For this exercise, print all of the data exactly as given.

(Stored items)
---*---

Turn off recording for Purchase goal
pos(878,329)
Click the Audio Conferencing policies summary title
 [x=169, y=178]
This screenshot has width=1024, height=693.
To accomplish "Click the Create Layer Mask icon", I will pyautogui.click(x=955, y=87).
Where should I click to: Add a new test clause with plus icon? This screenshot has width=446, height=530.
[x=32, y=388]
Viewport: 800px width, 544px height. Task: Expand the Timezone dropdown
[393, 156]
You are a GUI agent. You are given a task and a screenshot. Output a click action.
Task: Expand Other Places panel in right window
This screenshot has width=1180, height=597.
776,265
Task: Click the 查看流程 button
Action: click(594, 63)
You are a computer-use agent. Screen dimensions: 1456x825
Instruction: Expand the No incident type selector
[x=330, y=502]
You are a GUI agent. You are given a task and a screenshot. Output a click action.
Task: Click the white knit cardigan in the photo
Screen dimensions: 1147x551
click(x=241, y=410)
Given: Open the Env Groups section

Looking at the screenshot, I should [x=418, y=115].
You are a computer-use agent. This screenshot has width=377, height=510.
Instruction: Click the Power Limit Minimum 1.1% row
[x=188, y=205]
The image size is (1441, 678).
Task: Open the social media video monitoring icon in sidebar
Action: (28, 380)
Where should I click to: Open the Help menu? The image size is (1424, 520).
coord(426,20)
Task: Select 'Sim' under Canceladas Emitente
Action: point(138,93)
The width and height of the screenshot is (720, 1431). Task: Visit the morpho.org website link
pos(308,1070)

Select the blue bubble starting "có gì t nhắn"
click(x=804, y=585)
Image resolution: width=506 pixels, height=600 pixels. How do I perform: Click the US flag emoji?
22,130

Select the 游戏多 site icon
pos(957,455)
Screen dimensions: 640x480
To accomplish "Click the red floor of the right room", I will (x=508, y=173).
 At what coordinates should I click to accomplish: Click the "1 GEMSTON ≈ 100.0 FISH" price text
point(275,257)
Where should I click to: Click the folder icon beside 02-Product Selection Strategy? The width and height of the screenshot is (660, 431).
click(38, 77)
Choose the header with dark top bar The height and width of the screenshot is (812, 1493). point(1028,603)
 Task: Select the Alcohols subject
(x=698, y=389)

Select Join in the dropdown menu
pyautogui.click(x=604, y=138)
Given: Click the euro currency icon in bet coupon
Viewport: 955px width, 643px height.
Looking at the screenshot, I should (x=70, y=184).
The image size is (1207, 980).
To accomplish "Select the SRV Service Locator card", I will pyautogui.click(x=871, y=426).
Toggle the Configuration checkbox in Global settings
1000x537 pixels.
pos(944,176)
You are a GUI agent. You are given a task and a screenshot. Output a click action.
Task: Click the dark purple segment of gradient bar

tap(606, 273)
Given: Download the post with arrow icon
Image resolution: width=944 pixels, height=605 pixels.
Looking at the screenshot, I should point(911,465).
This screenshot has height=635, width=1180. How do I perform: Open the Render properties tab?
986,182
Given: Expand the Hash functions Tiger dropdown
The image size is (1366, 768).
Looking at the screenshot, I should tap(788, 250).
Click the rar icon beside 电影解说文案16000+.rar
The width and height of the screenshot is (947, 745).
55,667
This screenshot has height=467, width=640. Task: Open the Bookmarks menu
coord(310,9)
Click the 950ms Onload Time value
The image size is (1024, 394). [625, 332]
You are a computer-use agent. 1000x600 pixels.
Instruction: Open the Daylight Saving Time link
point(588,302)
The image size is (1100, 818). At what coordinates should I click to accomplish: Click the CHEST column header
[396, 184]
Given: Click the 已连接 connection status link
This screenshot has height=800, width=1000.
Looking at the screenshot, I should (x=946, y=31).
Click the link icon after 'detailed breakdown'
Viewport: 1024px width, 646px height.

---*---

== REPLY ==
Turn off recording for Purchase goal
pos(878,329)
Click the Audio Conferencing policies summary title
 [x=169, y=178]
This screenshot has width=1024, height=693.
To accomplish "Click the Create Layer Mask icon", I will pyautogui.click(x=955, y=87).
Where should I click to: Add a new test clause with plus icon? This screenshot has width=446, height=530.
[x=32, y=388]
Viewport: 800px width, 544px height. Task: Expand the Timezone dropdown
[393, 156]
You are a GUI agent. You are given a task and a screenshot. Output a click action.
Task: Expand Other Places panel in right window
This screenshot has width=1180, height=597.
776,265
Task: Click the 查看流程 button
Action: click(594, 63)
You are a computer-use agent. Screen dimensions: 1456x825
Instruction: Expand the No incident type selector
[x=330, y=502]
You are a GUI agent. You are given a task and a screenshot. Output a click action.
Task: Click the white knit cardigan in the photo
Screen dimensions: 1147x551
click(x=241, y=410)
Given: Open the Env Groups section

Looking at the screenshot, I should [x=418, y=115].
You are a computer-use agent. This screenshot has width=377, height=510.
Instruction: Click the Power Limit Minimum 1.1% row
[x=188, y=205]
The image size is (1441, 678).
Task: Open the social media video monitoring icon in sidebar
Action: (28, 380)
Where should I click to: Open the Help menu? The image size is (1424, 520).
coord(426,20)
Task: Select 'Sim' under Canceladas Emitente
Action: point(138,93)
The width and height of the screenshot is (720, 1431). Task: Visit the morpho.org website link
pos(308,1070)

Select the blue bubble starting "có gì t nhắn"
click(x=804, y=585)
Image resolution: width=506 pixels, height=600 pixels. How do I perform: Click the US flag emoji?
22,130

Select the 游戏多 site icon
pos(957,455)
Screen dimensions: 640x480
To accomplish "Click the red floor of the right room", I will (x=508, y=173).
 At what coordinates should I click to accomplish: Click the "1 GEMSTON ≈ 100.0 FISH" price text
point(275,257)
Where should I click to: Click the folder icon beside 02-Product Selection Strategy? The width and height of the screenshot is (660, 431).
click(38, 77)
Choose the header with dark top bar The height and width of the screenshot is (812, 1493). point(1028,603)
 Task: Select the Alcohols subject
(x=698, y=389)

Select Join in the dropdown menu
pyautogui.click(x=604, y=138)
Given: Click the euro currency icon in bet coupon
Viewport: 955px width, 643px height.
Looking at the screenshot, I should (x=70, y=184).
The image size is (1207, 980).
To accomplish "Select the SRV Service Locator card", I will pyautogui.click(x=871, y=426).
Toggle the Configuration checkbox in Global settings
1000x537 pixels.
pos(944,176)
You are a GUI agent. You are given a task and a screenshot. Output a click action.
Task: Click the dark purple segment of gradient bar

tap(606, 273)
Given: Download the post with arrow icon
Image resolution: width=944 pixels, height=605 pixels.
Looking at the screenshot, I should point(911,465).
This screenshot has height=635, width=1180. How do I perform: Open the Render properties tab?
986,182
Given: Expand the Hash functions Tiger dropdown
The image size is (1366, 768).
Looking at the screenshot, I should tap(788, 250).
Click the rar icon beside 电影解说文案16000+.rar
The width and height of the screenshot is (947, 745).
55,667
This screenshot has height=467, width=640. Task: Open the Bookmarks menu
coord(310,9)
Click the 950ms Onload Time value
The image size is (1024, 394). [625, 332]
You are a computer-use agent. 1000x600 pixels.
Instruction: Open the Daylight Saving Time link
point(588,302)
The image size is (1100, 818). At what coordinates should I click to accomplish: Click the CHEST column header
[396, 184]
Given: Click the 已连接 connection status link
This screenshot has height=800, width=1000.
Looking at the screenshot, I should (x=946, y=31).
Click the link icon after 'detailed breakdown'
Viewport: 1024px width, 646px height.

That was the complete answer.